In response, the trial court indicated:
Just for the benefit of counsel, this Court, if, in fact, it ends up awarding a judgment for attorney's fees, feels that pursuant to our local rules that that would not be sufficient and will ask, if you could, get accounting sheets and simply attach it to an affidavit. But there's no reason for you to testify in court as to that if it's acceptable to counsel.
[Defendants' counsel]: That's acceptable.
(Emphasis added.) After the trial court found that IFG's proffer was insufficient for the determination of attorney fees, IFG's counsel produced accounting sheets and an affidavit evidencing that the actual fees were $13,485.50. Thereafter, the trial court entered judgment for attorney fees in that amount.
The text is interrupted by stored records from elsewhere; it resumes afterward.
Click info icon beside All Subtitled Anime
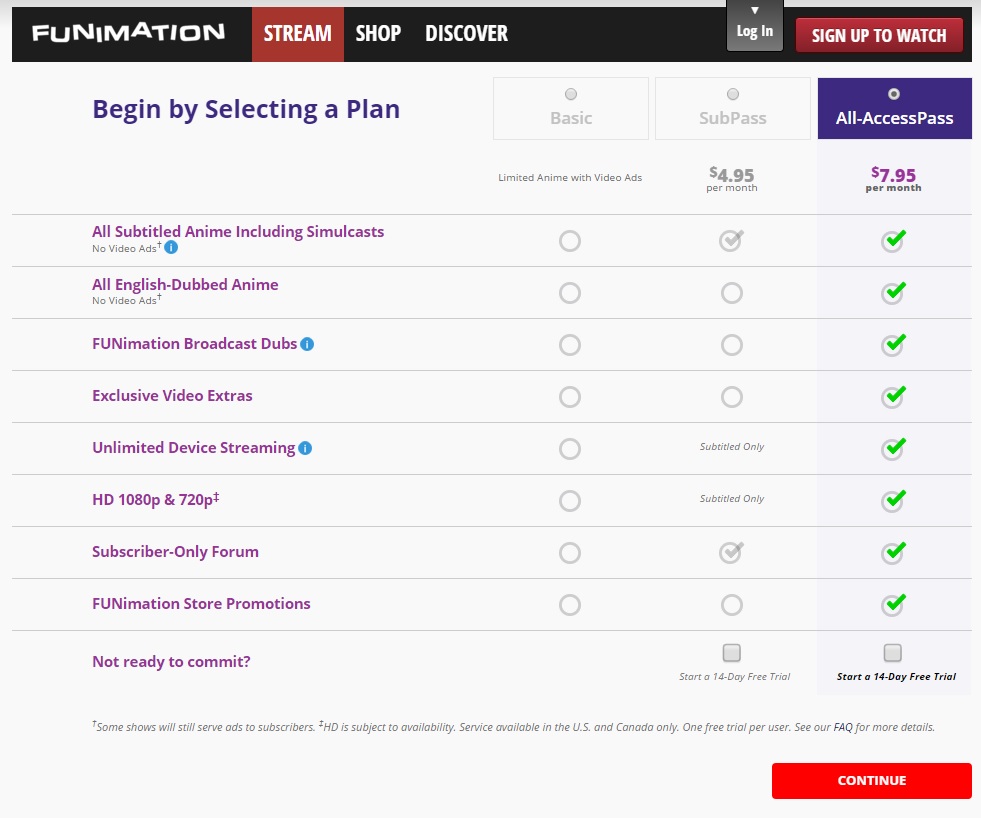Image resolution: width=981 pixels, height=818 pixels. pos(171,247)
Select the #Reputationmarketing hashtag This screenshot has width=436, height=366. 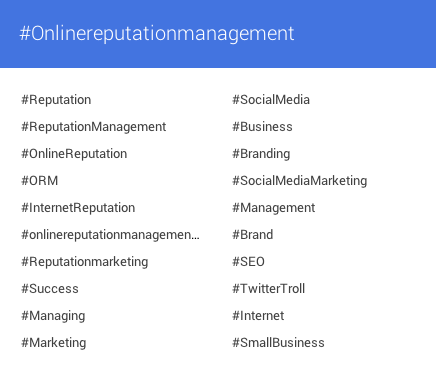(x=85, y=262)
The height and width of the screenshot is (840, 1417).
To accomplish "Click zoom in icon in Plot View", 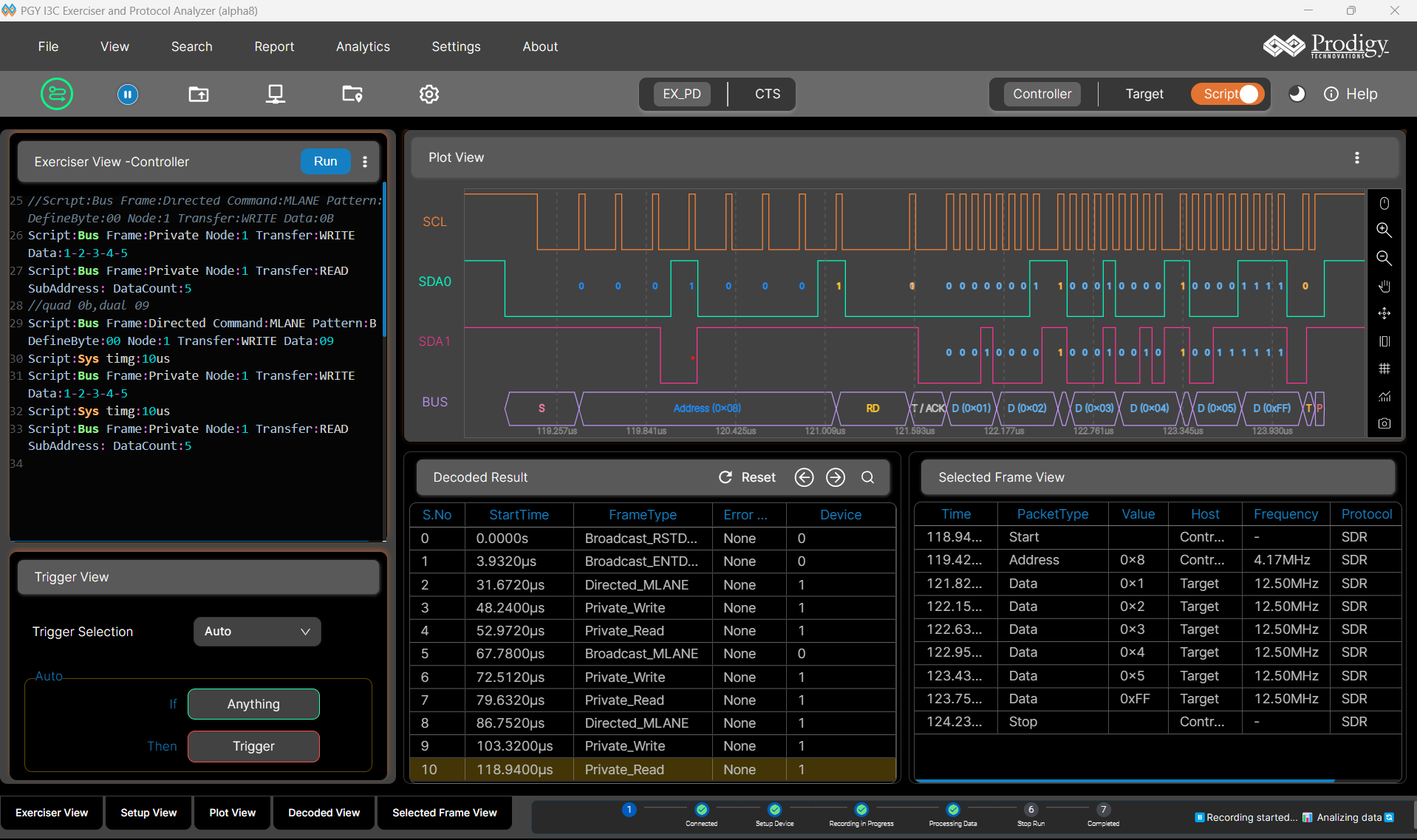I will coord(1384,231).
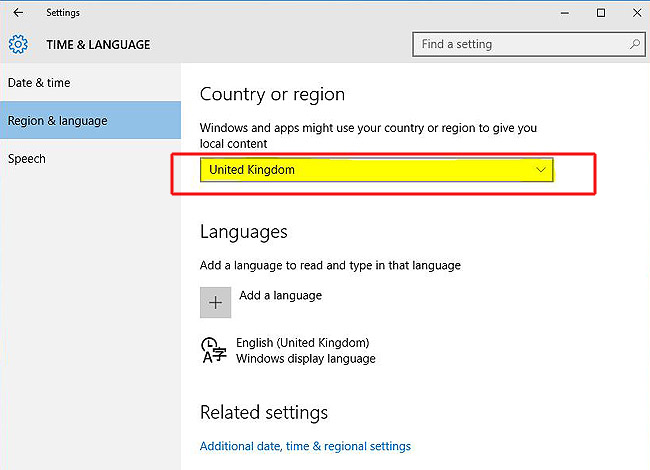Viewport: 650px width, 470px height.
Task: Click the Related settings heading
Action: pyautogui.click(x=263, y=412)
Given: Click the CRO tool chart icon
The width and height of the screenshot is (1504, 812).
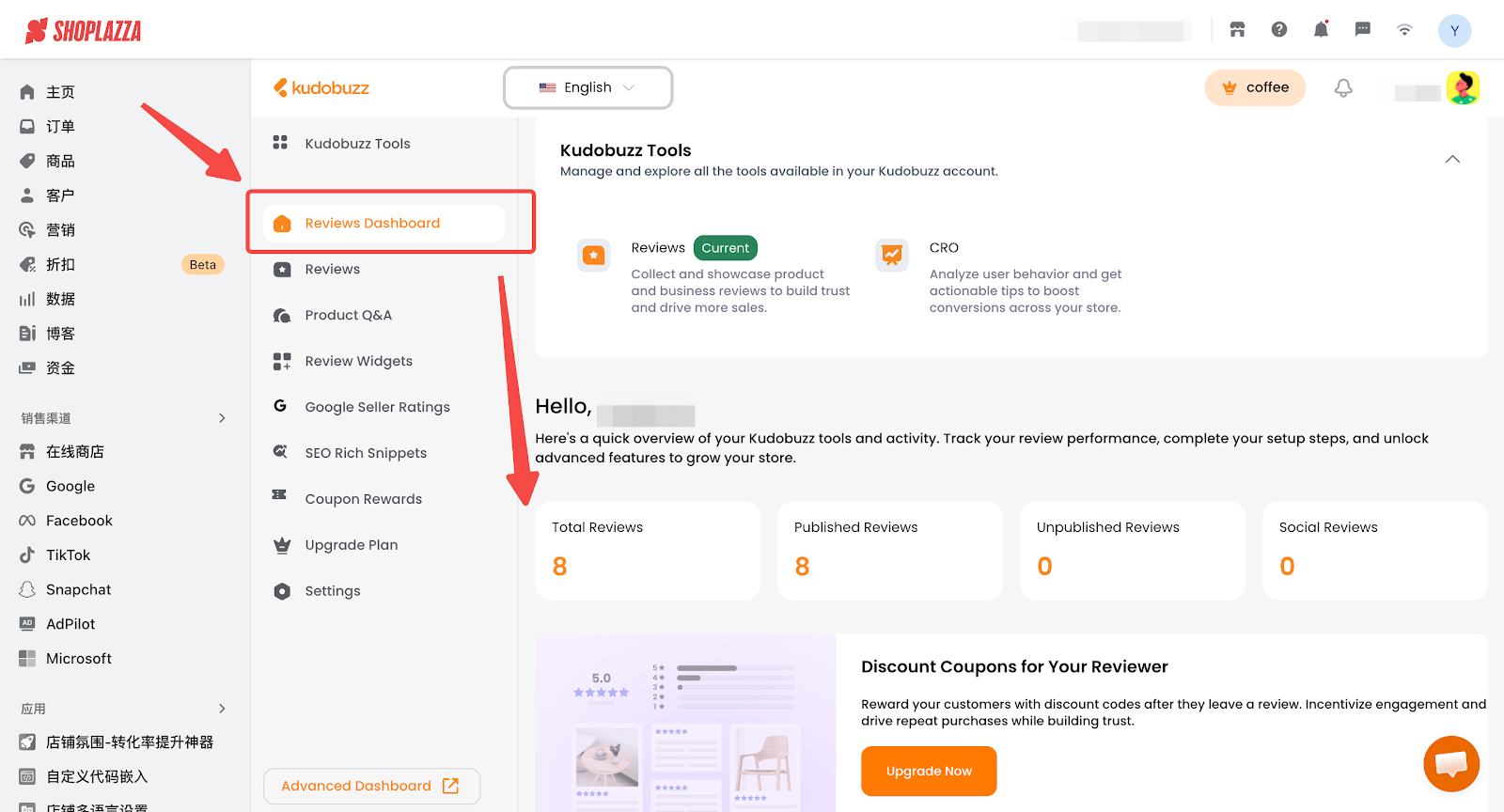Looking at the screenshot, I should [x=892, y=255].
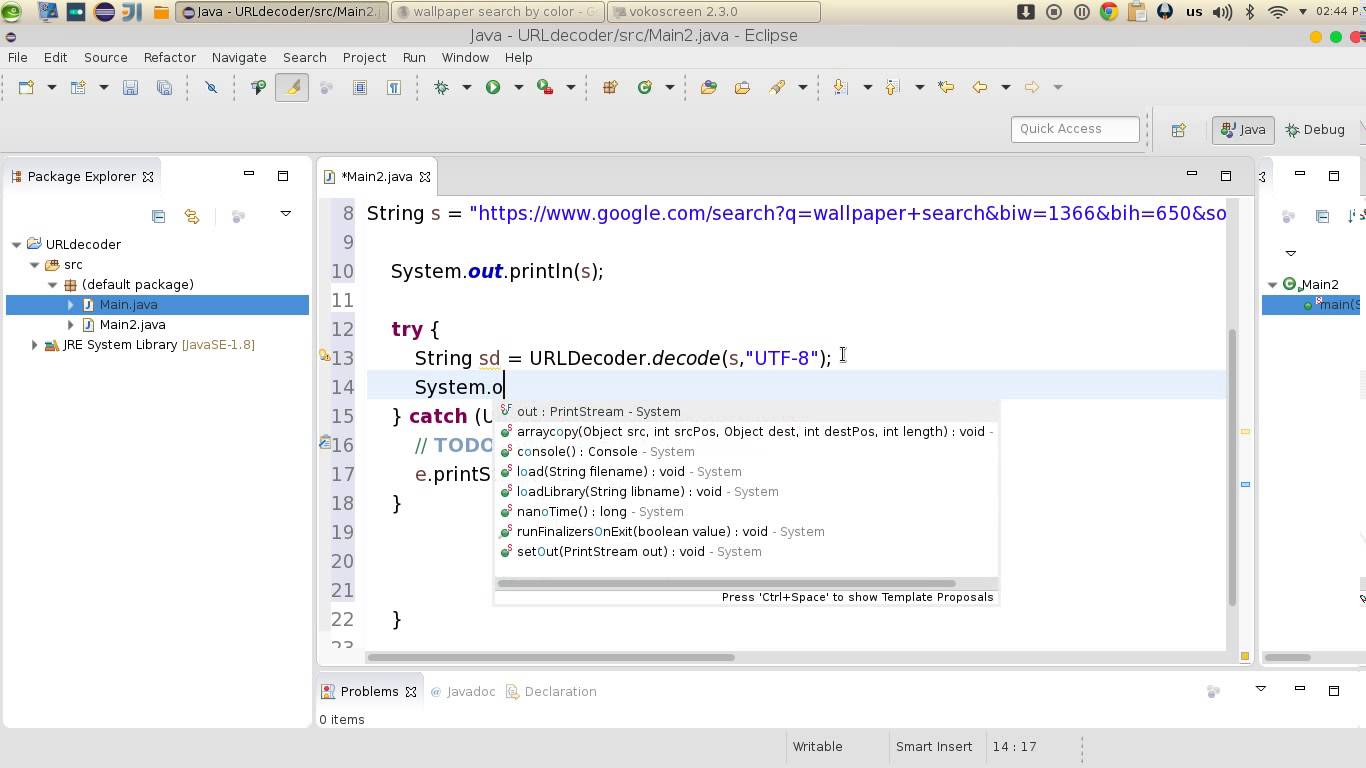
Task: Click the Quick Access search field
Action: (1075, 128)
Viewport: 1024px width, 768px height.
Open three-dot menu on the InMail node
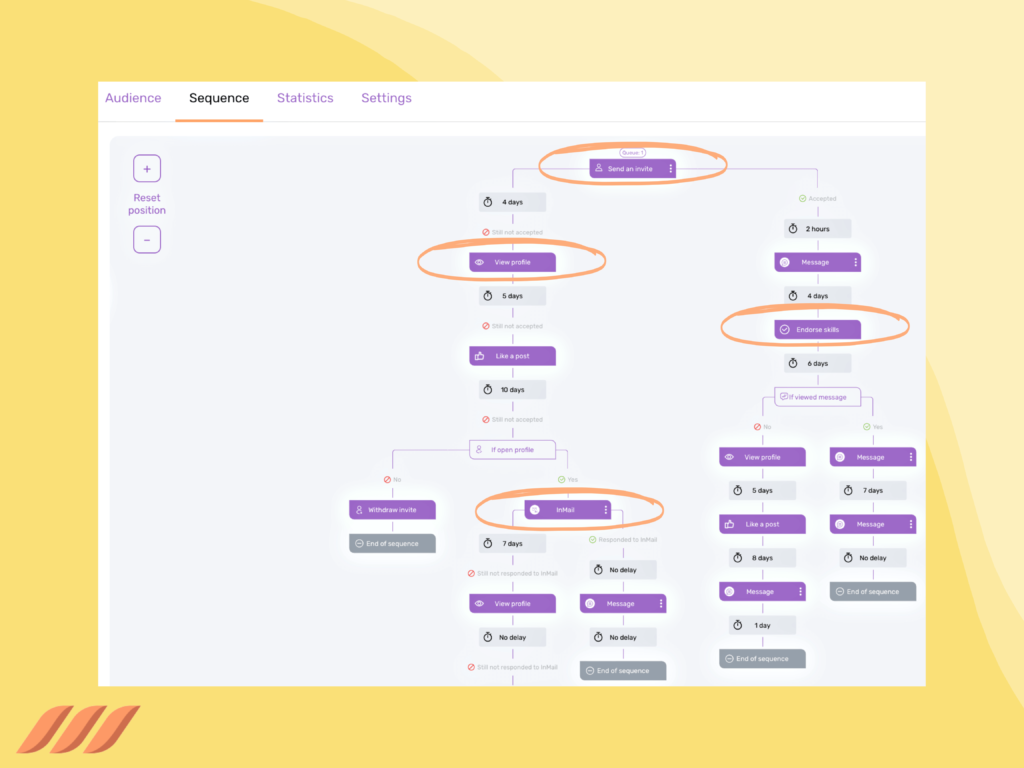pos(605,510)
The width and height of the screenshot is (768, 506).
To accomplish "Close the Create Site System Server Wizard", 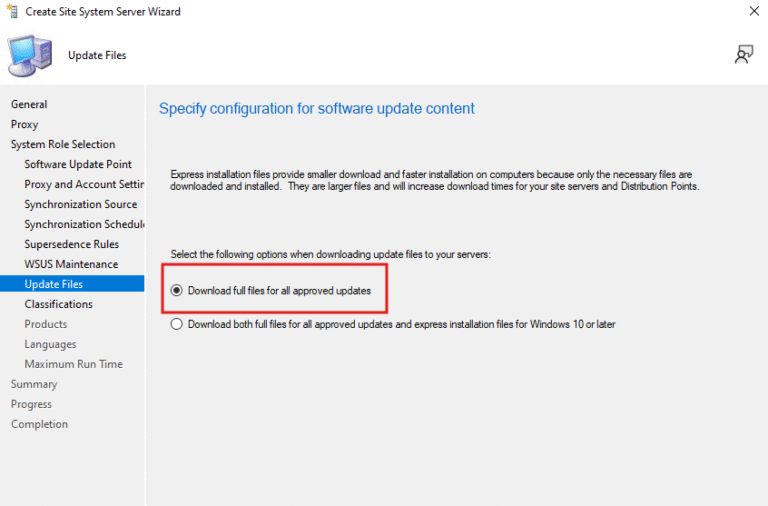I will (x=753, y=11).
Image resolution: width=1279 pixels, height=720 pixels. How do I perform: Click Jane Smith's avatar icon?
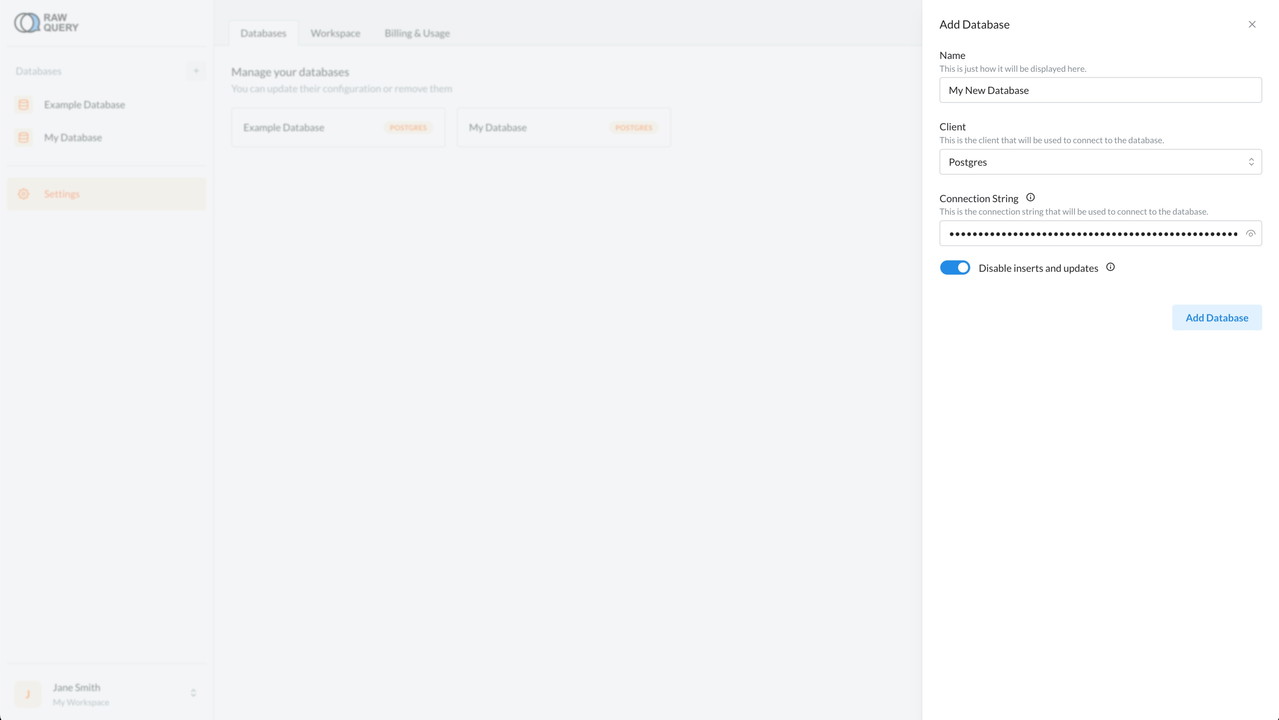pos(28,694)
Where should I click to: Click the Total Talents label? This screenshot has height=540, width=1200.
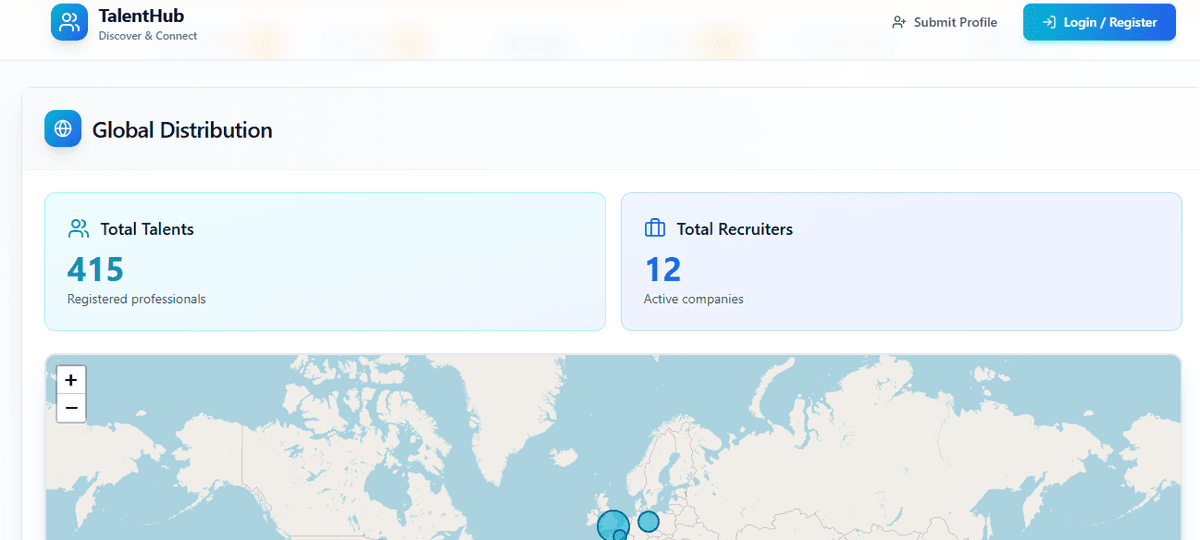(147, 229)
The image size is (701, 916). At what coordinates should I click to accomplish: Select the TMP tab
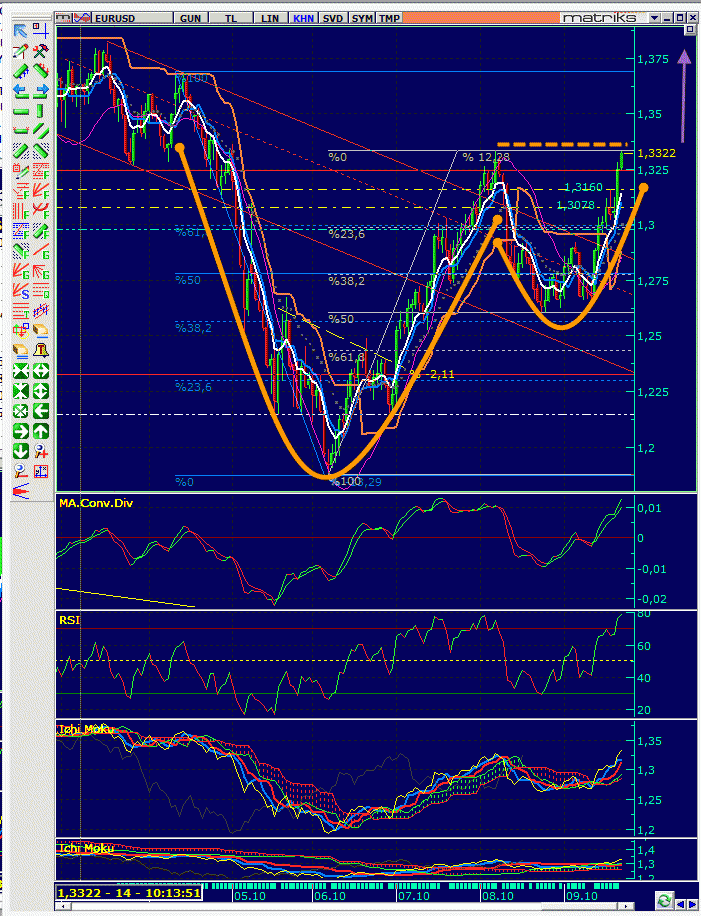389,18
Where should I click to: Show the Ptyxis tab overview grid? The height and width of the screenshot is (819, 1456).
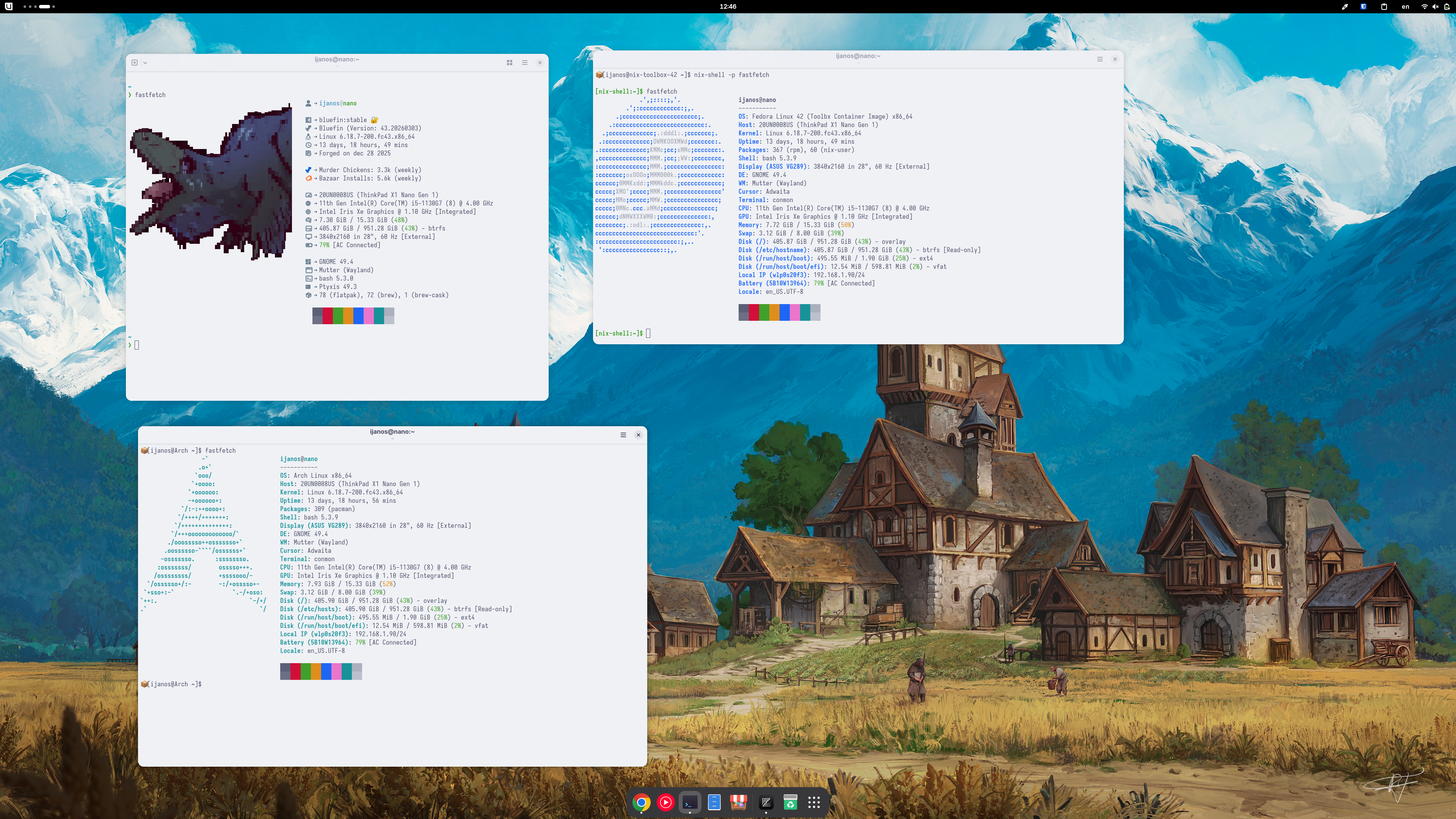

Defendants now claim on appeal that IFG should be bound by the original $10,000 figure which counsel unsuccessfully attempted to proffer at trial.
However, inasmuch as the trial court determined that IFG's proffer was insufficient for the determination of attorney fees and since defendants have not claimed or shown that the attorney fees awarded were excessive or lacked an evidentiary basis, we find meritless defendants' contention that IFG should be bound by what was determined to be an inadequate proffer at trial.
We have reviewed defendants' other claims on appeal and find them to be without merit. The judgment of the trial court is affirmed.
STEWART, DURHAM and ZIMMERMAN, JJ. concur.
HOWE, Associate C.J., does not participate herein.